I’ve never felt that my gender was a hindrance to me. I have just often felt that I couldn’t be seen as a certain thing because of it. But now playing this role, being able to play The Doctor, it means that young boys and young girls can have heroes who don’t all have the same perspective. On a great note as well, I share that with three fantastic companion friends that reflect all ages and backgrounds of 2018 in our social circles or in our family. You’re gonna have young girls looking up to [Bradley Walsh’s middle-aged] Graham at moments, as well as grown men being completely inspired by [Mandip Gill’s younger] Yaz. That’s the beauty of Doctor Who.

The show’s been more consciously diverse in its casting since it came back in 2005, but now there’s a matter-of-factness to its representation of England.

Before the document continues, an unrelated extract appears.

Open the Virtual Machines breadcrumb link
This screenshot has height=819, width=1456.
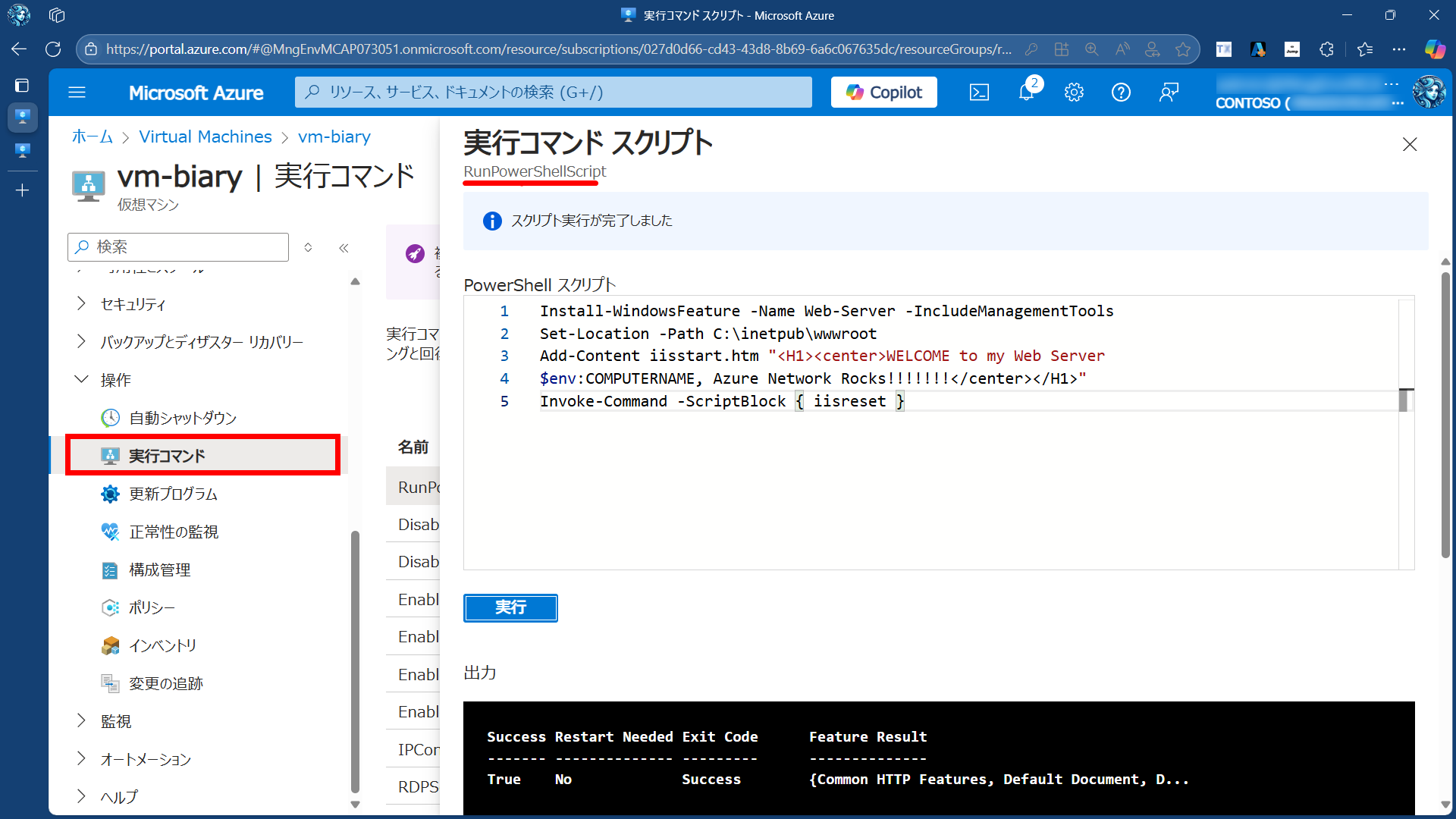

We know the society we live in it’s just not always reflected on screen. And I think the thing that makes this so exciting is if you take four of us into all these different worlds and moments in history and moments in the future and moments in other dimensions – then what a rich exploration of perspective you can get. It can’t possibly be a negative.

It’s different and the same.

Yeah. And that’s the thing: it always is. And there’s always a sadness at the loss of a Doctor, because for some people it’s their first. Some people’s only Doctor is Peter [Capaldi]. So to have to let go of him is heartbreaking – but for other people it’s like, “I’ve done this 12 times! Give me a break!” But with it comes endless possibility, and knowing that I get to pass these shoes on to somebody. Knowing that I will only be the first of something that will have many.

And right now, as of this week, you’re somebody’s first Doctor.